El tío del reloj de manecillas inmóviles no estaba para explosiones de ánimo, y pintó un cuadro desmotivado que lo mismo daba acabar que empezar de nuevo. Retrató un objeto que no estaba en ningún sitio, como si el propio autor tampoco estuviera en lugar alguno. Un homenaje al aburrimiento que al producir tanta lástima resultaba emocionalmente mucho más eficaz que tanta obra expuesta en galería. El pintor había escrito la marca Exactus en la esfera y había titulado Sin título a su cuadro, que ni para denominar Reloj a su pintura reunió ganas.

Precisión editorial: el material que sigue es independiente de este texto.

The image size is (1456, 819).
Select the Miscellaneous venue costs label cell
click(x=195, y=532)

La idea de utilizar el infinitivo con pronombre para traer la palabra «arte» a la denominación de la exposición, con ser una baratez, había sido muy aplaudida entre los miembros de la dirección gestora. Pero los cuadros le daban igual a todos los internos. Sin título, sin embargo, fascinaba a Francisco. Quien hoy, treinta y uno de julio de 1988, tenía en vilo a los dieciocho reclusos que ocupaban la sala. A las 16:56 horas, Francisco se disponía a enchufar a red la toma de corriente general de la inmensa maqueta a escala 1:87, casi como el año en curso, que los inscritos en el Taller de Modelismo Ferroviario habían construido durante los ocho últimos meses.

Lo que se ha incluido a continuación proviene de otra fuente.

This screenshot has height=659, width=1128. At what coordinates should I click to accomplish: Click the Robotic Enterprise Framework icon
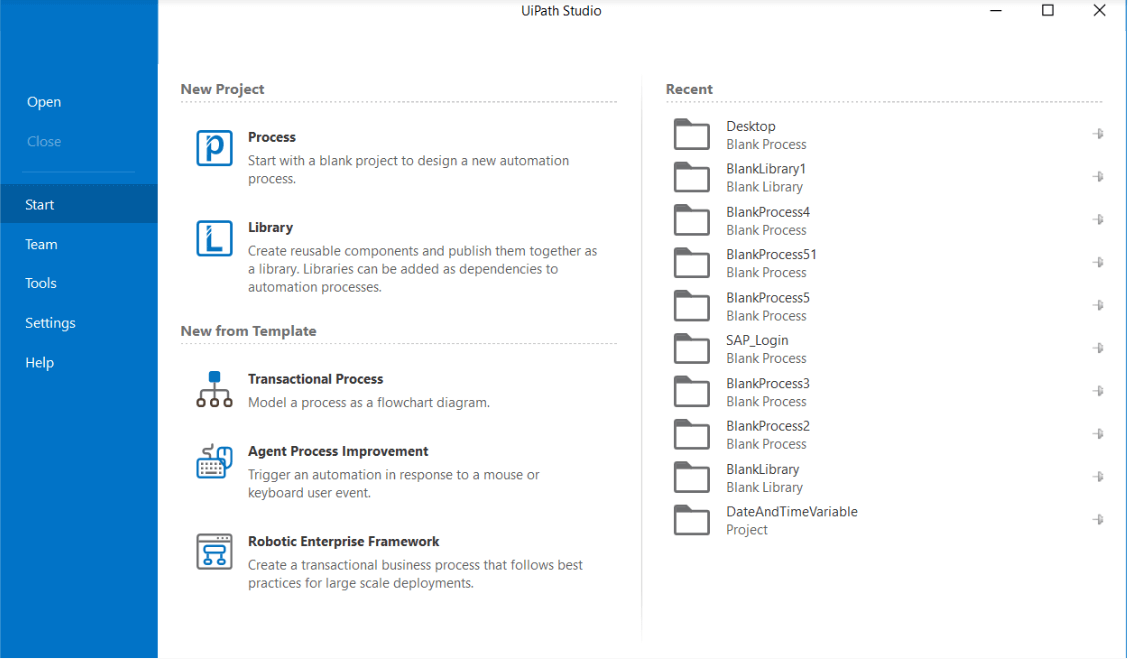coord(213,551)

Hoy estaba lista para su primer rodaje. Por aparente afán de exactitud, Francisco hizo tiempo con excusas tontas hasta que dieran las cinco en punto en su Casio de plástico: miró el óleo, comprobó que el mando estaba a cero, supuso un inaudible tic-tac al Exactus, se fue al enchufe de la pared, insertó el macho, volvió a la maqueta y acarició el transformador general.

—¿Vamos o no vamos? —preguntó un preso que tenía ganas de ver biela en movimiento.

—Todavía no. Se tienen que asentar las vías —mintió Francisco—. A en punto la ponemos.